» **TASK PROMPT**
From the line containing "[ Wortfügungsebene ] (109, 919)" to the last line of the records below, transcribe everything exactly, pictures excluded.
▬▬▬
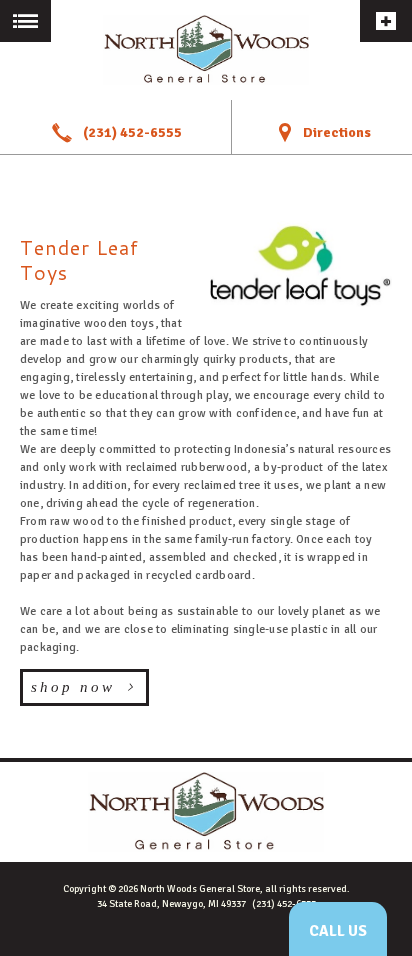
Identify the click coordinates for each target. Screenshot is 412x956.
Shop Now (73, 687)
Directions (337, 132)
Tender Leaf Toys (79, 259)
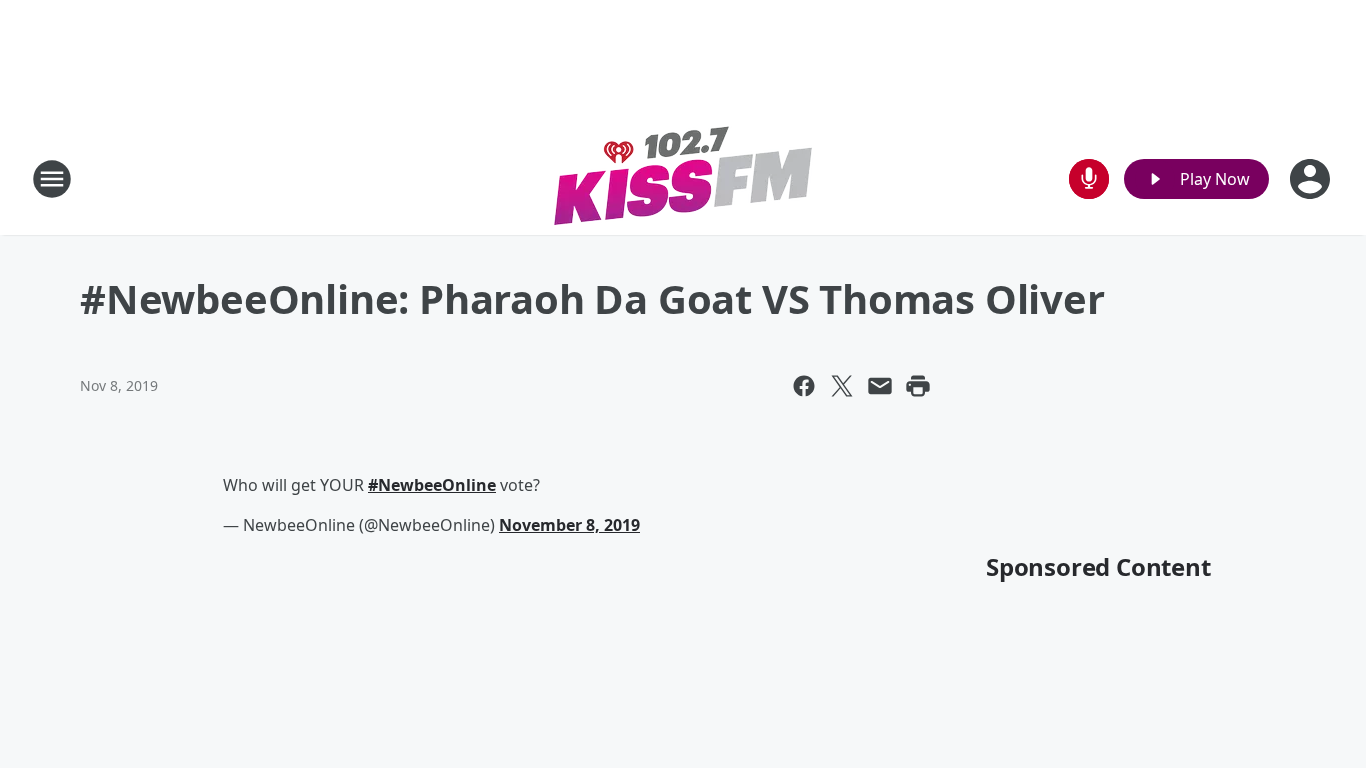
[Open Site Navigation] (52, 179)
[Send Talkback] (1089, 179)
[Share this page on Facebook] (804, 386)
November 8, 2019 (569, 525)
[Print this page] (918, 386)
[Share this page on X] (842, 386)
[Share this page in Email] (880, 386)
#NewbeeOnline (432, 485)
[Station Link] (683, 178)
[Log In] (1312, 179)
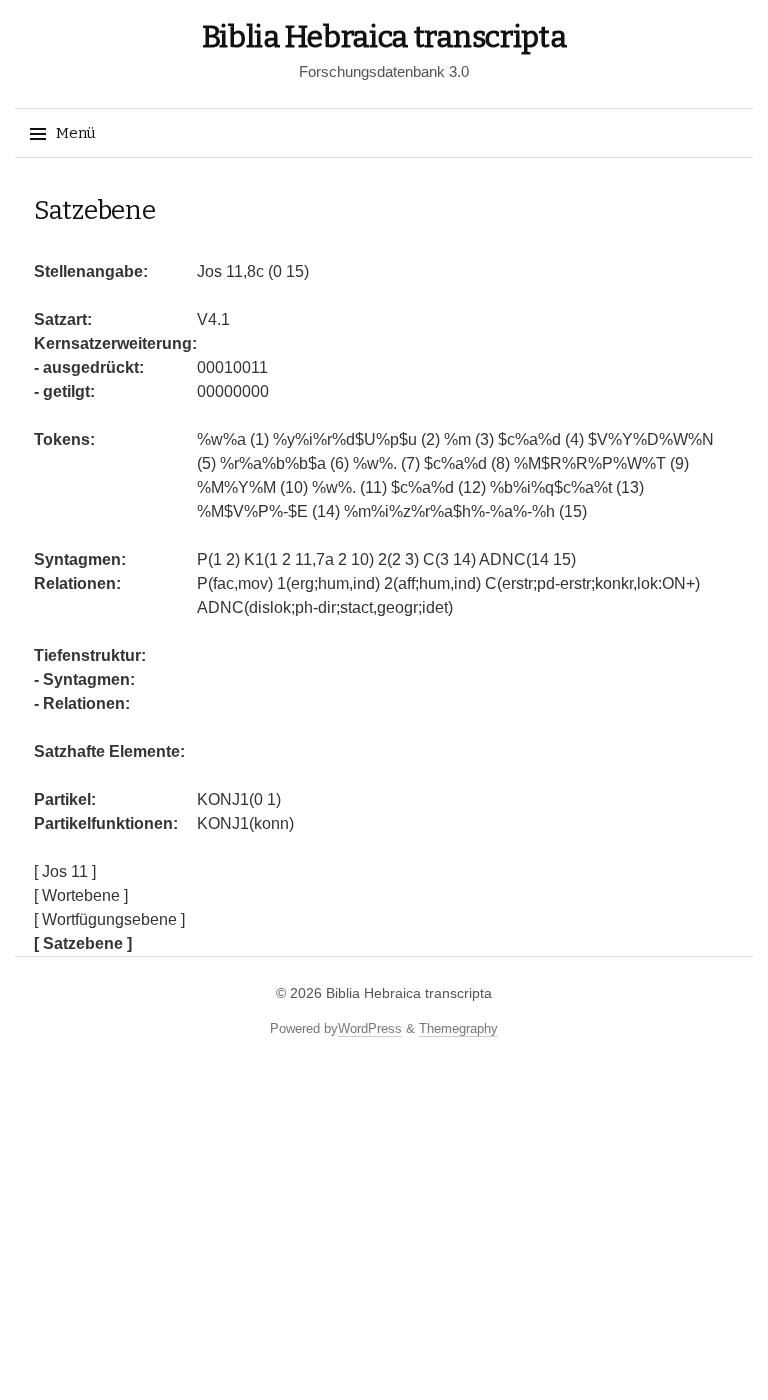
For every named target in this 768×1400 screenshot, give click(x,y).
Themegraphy (458, 1028)
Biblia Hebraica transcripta (384, 37)
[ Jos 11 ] (65, 871)
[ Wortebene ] (81, 895)
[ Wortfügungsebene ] (109, 919)
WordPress (370, 1028)
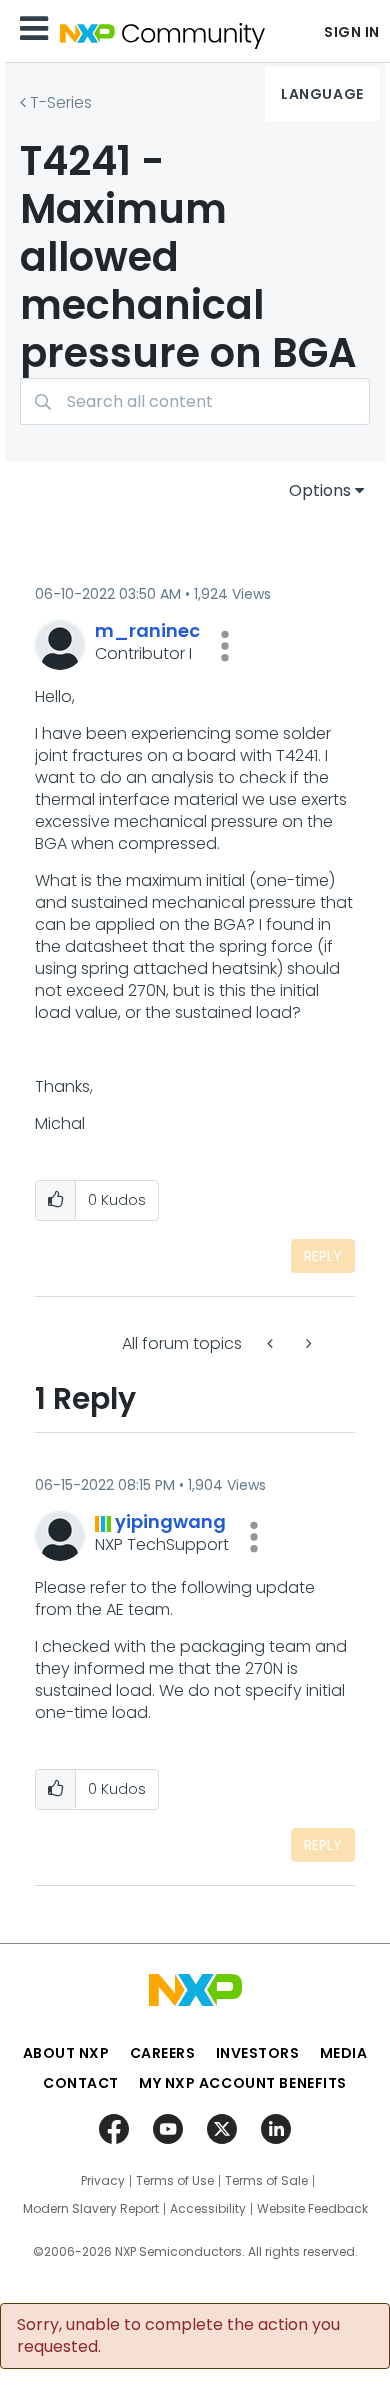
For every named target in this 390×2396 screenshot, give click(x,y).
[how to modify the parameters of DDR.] (272, 1343)
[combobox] (195, 401)
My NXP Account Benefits (243, 2083)
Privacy (103, 2181)
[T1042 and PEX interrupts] (307, 1343)
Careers (163, 2053)
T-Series (61, 102)
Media (344, 2053)
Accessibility (208, 2209)
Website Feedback (312, 2209)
▬▬▬
» **EXERCISE SOLUTION**
[ Wortfügungsebene ] (109, 919)
WordPress (370, 1028)
For every named target in this 390×2396 screenshot, give click(x,y).
[how to modify the parameters of DDR.] (272, 1343)
[combobox] (195, 401)
My NXP Account Benefits (243, 2083)
Privacy (103, 2181)
[T1042 and PEX interrupts] (307, 1343)
Careers (163, 2053)
T-Series (61, 102)
Media (344, 2053)
Accessibility (208, 2209)
Website Feedback (312, 2209)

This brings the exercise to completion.